Jamie Oliver must rank quite high on the hit list of large multinational food corps in the UK and the USA after all his healthy eating shenanigans. Siobhan O’Neill, a journalist specialising in school dinners, catering and hospitality, is pretty sure that several members of LACA (the Local Authority Caterers’ Association) would have happily painted a target on his back. But not any more. Here Siobhan looks to the future……

When the government reacted to Oliver’s school dinner revolution by imposing strict nutritional standards on both primary and secondary schools, LACA – understandably – panicked. The initially introduced food standards had seen their meal uptake numbers plummet, particularly in secondary schools where hungry teens were big fans of the much maligned Turkey Twizzler — or the traditional burger and chips dinner.

It didn’t help that secondary schools were not, usually, nice places to eat lunch.
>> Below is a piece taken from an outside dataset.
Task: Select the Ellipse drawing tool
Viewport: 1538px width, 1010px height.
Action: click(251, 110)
Poor investment in infrastructure means canteens are tatty and unwelcoming. Lunchtimes have been cut dramatically – often to less than 40 minutes – so getting 1000+ kids through the tills with time to spare to actually eat requires a battle strategy so impressive the MOD should consider having a word with their local dinner lady.

So when the nutritional standards were imposed and schools caterers were convinced the only way to meet those standards was to make kids eat a set, sit-down meal, they thought the death knell was sounding for their service. Many schools let their kids out at lunchtimes and the local takeaways were rubbing their hands in glee.
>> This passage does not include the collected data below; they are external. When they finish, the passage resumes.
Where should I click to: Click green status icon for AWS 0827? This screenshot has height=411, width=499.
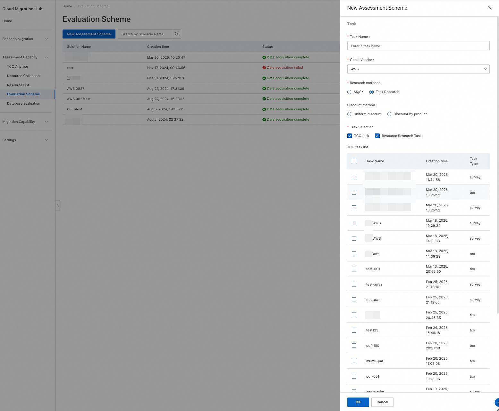coord(264,89)
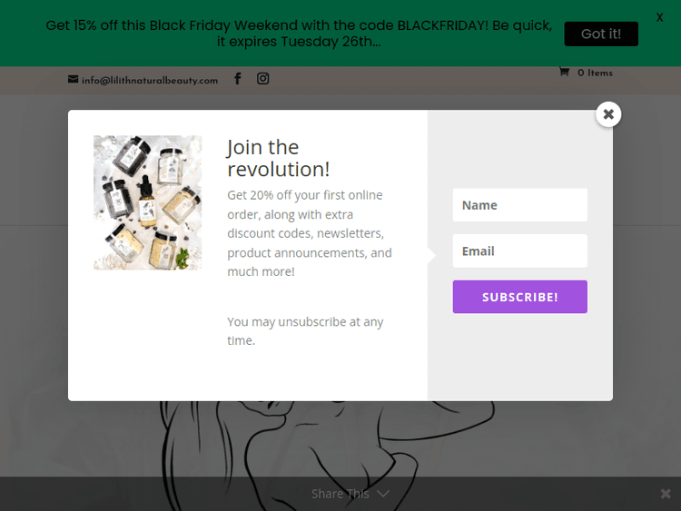Viewport: 681px width, 511px height.
Task: Dismiss the Black Friday banner X
Action: tap(659, 17)
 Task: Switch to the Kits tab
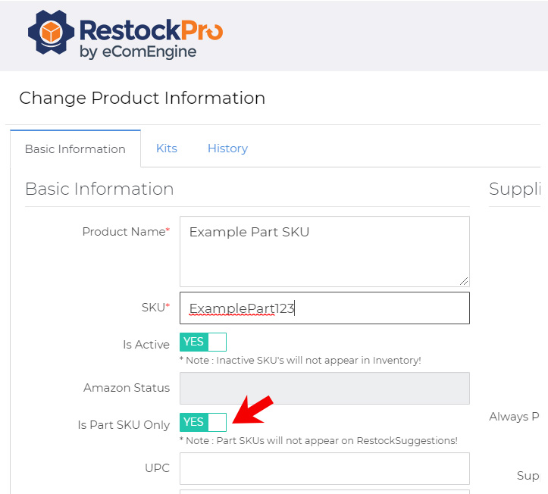pyautogui.click(x=167, y=149)
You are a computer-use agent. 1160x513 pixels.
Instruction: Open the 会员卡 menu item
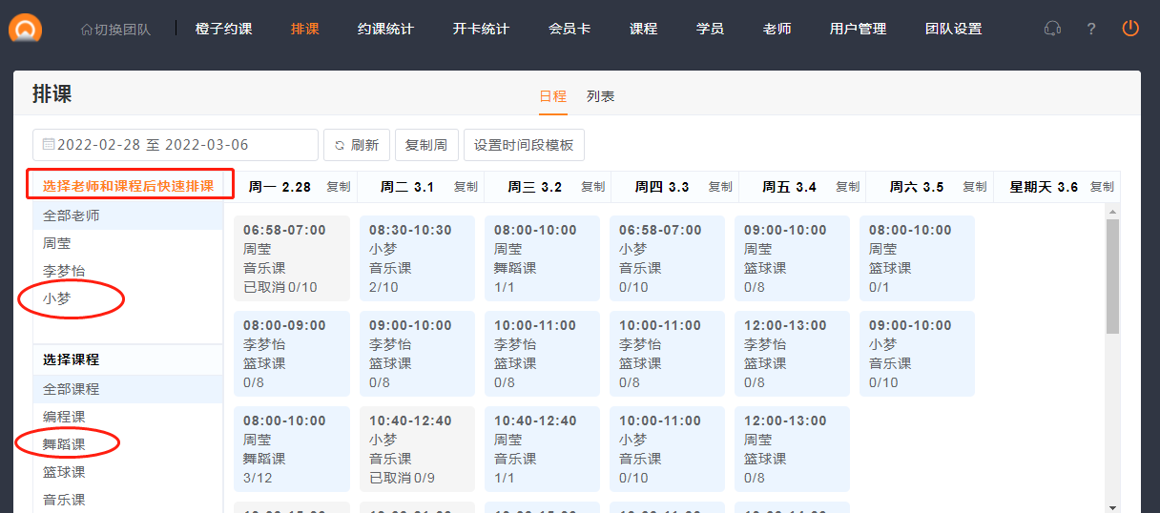[x=570, y=29]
Meanwhile manufacturers like McCain – suppliers of Ben Nevis amounts of chips to the schools – were also wondering what the changes would mean for them, now fries were virtually banned from the menu. But strangely enough, innovation around the street-food revolution stepped up to save the day.

Recognising a need for ‘grab ‘n’ go’ food for time-pressed, brand aware kids, that was quick and simple for school caterers to prepare and serve, yet simultaneously met the nutritional standards, manufacturers got clever and created a whole new generation of street-food style offerings (see the funky pasta rig above) that mimic the kinds of takeaway stuff kids love. And yet it’s healthy and tasty.

If you walk into your local secondary school now, chances are you’ll see kids eating a range of pasta or noodle pots, curries, pizza slices, sub-style hot sandwiches, slushies, smoothies, shakes, lollies, baguettes, pretzels and hot and cold wraps; all designed to be eaten on the move, and all meeting the strict nutritional standards.

It’s making the distinction between junk food and fast food. Yes these are all food items designed to be held in the hand and eaten on the go, but it all adheres to 17 strict guidelines on salt, fat, sugar, fibre, vitamins, minerals, iron and calcium content. And studies from the School Food Trust are beginning to demonstrate that kids who eat this nutritionally balanced food are showing improvements in their concentration and behaviour, and therefore their results.

Not only that but kids love them – often because they’re branded fast food style items just like the stuff they pick up on the high street. And some have even set up Facebook fan pages dedicated to their favourite pasta pots. Remarkably it’s a win, win, win for everyone, and to prove the point meal uptakes are increasing year on year. Suppliers, school caterers, schools, kids and the government are all feeling pretty happy about it. Who would have thought we’d have the humble street-food stall to thank for it?